我感覺到我好像進入了遊戲裡,在天空飛著,山川河流在我的身下。想到山川河流,我忽然又想起了很久沒碰的《三清書》在我腦海裡映出的圖案。此情此景使我十分的愉悅,想想真對好久沒有這麼開心了。我就這麼不停的飛著。也許真的只有在虛構的幻覺裡,我才能快樂起來吧。現實太殘酷,太無情了。
我清醒的時候,是鮑龍把我搖醒的。他跟我說今天學校查人,必須得到,要不該扣學分了。我起身抻了個懶腰,心底暗自想到,看來,這《三清書》還真不能就這麼放下荒廢了。
到學校報完名後,由於還是十分困,我就直接往桌子上一趴睡著了。等我再醒的時候,是上午的最後一節課。心理諮詢。我很詫異怎麼會有這樣的一堂課,好像是臨時開的。一個面容很清秀的眼鏡女教師正在給大家講著一些所謂的心理知識。我聽了個大概,覺得沒有用,要是心裡想不開的的人,比如哥們兒。你就是講出龍叫喚來,也是於事無補。
那位眼鏡女後來讓我們拿出一張紙,說要做一個叫‘屋樹人’的心理試驗。就是在紙上隨便畫三樣東西。一個屋子一棵樹還有一個人。我一聽這玩意還有點兒意思,也就拿起筆畫了一個,人畫在屋子裡,樹當然畫在外面了,畫完後忽然覺得不過癮,好像還缺點而什麼,於是就又拿起筆在屋子外面畫了幾把刀幾條蛇,樹上畫了一根上吊繩兒。又把背景塗黑了。畫了個月亮。這下完美了。我想著。
第一卷 第二十章 墜樓事件
眼鏡女見我們十多個人都畫的差不多了,就挨桌一個一個的看,看完後就告訴他們每個人的心理狀態是什麼樣的,應該怎麼去完善自己的心理。聽到那些恐龍女在聽完眼鏡女的解釋後都把嘴張成了O型,然後捂著臉說太準啦的樣子,我不寒而慄。大姐們你們都長成啥樣了還裝可愛?
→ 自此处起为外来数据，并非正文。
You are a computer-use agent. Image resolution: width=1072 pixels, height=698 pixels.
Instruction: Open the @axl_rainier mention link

眼鏡女來到了我的桌子旁,看著被我塗的亂糟糟的紙。半天沒說話,她看著我在樹上畫的上吊繩後輕聲的問我:“這是鞦韆麼?”
我望著她,不知道該怎麼回答,只好笑著說:“是鞦韆,不過有些時候也用來上吊。”
她楞了,但是還是指著白紙上的屋子輕輕的跟我說:“這個屋子是人們成長的場所,它能投射你內心的安全感,這個人是投射你的自我形象和人格完整性,你把人畫在屋子裡,外面全是毒蛇。表示你對外面的世界感到害怕,讓你沒有安全感。害怕被傷害。”
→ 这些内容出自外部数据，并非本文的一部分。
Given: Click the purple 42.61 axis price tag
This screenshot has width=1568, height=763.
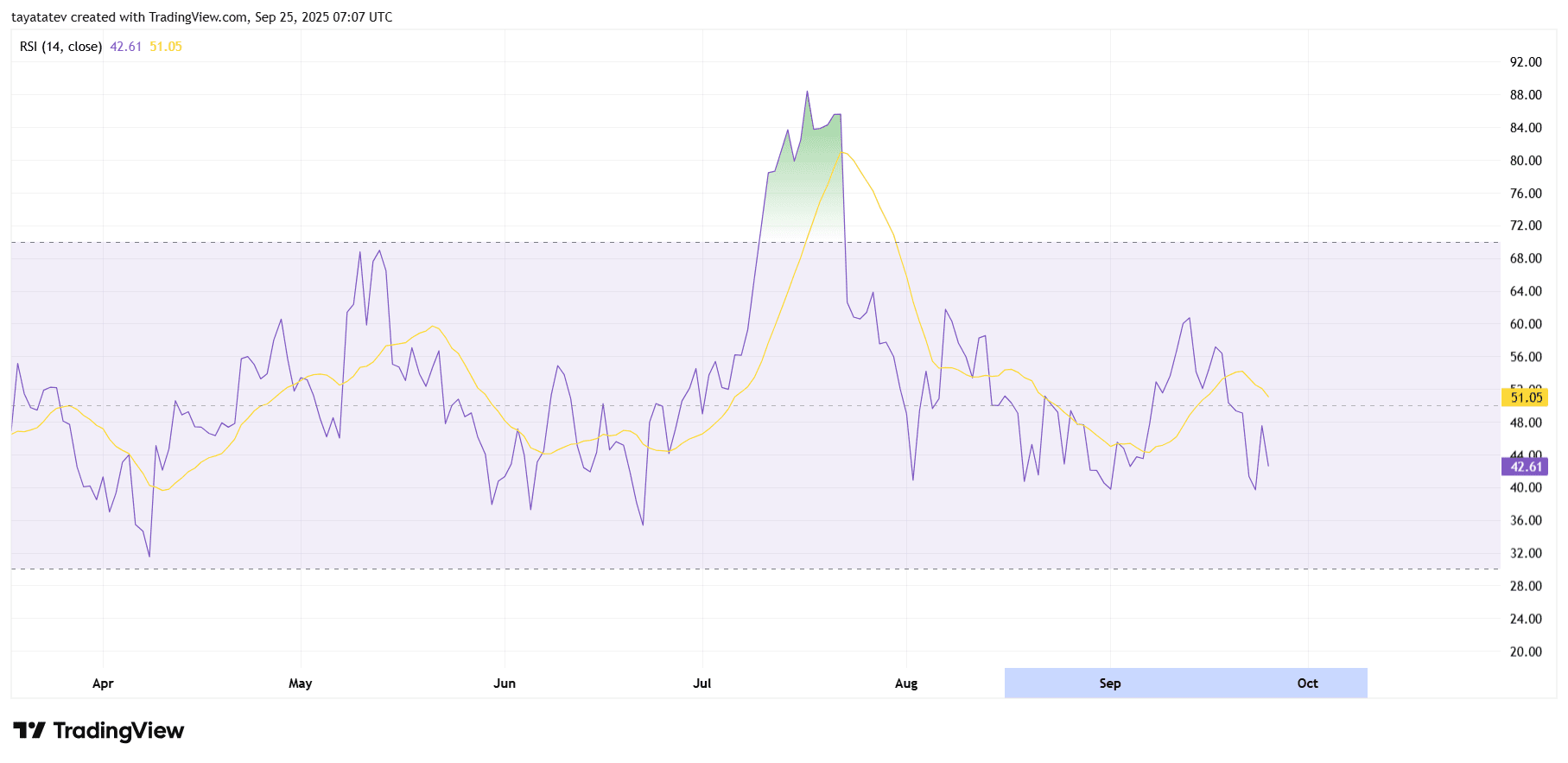Looking at the screenshot, I should (x=1525, y=467).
臥槽,這麼準?我確實很吃驚,她又指著那顆樹說:“樹象徵感情,投射人們對環境的體驗,你應該在感情方面受到過傷害,而且·····,你如果以後有什麼事想不開,可以來我辦公室找我談談,不要把自己放到一個狹小的空間裡。”
而且啥啊,你還沒告訴我呢。這話說到一半就不說了不是吊人胃口麼?我剛想問她,這時下課了,她沒給我機會就走了。大教室裡的人很快走*光了,留下我一個人還坐在凳子上望著這張紙發呆。
這裡說到的‘屋樹人’遊戲到多年後我才知道,是個非常著名的心理測試,是透過人的潛意識畫出的影象來測試出這個人的心理狀態的遊戲,而且準確率相當之高。有興趣的朋友可以嘗試一下。很有趣。可惜的是當時的我由於面子問題一直沒有找那位女老師談,結果大二的時候她就轉走了。
眨眼又到了週末,星期六的晚上我接到了一個電話,是我高中的一個女同學打來的,她叫董珊珊。高中的時候是畫室裡的一個還算是外向的女孩兒,我一直不知道她也在哈爾濱上學。很奇怪,他是怎麼知道我新手機號的?她跟我說老同學都快半年沒見了,週末讓我去她學校玩。我一想也是,半年沒見了,我這一天也沒啥事兒,就答應了她。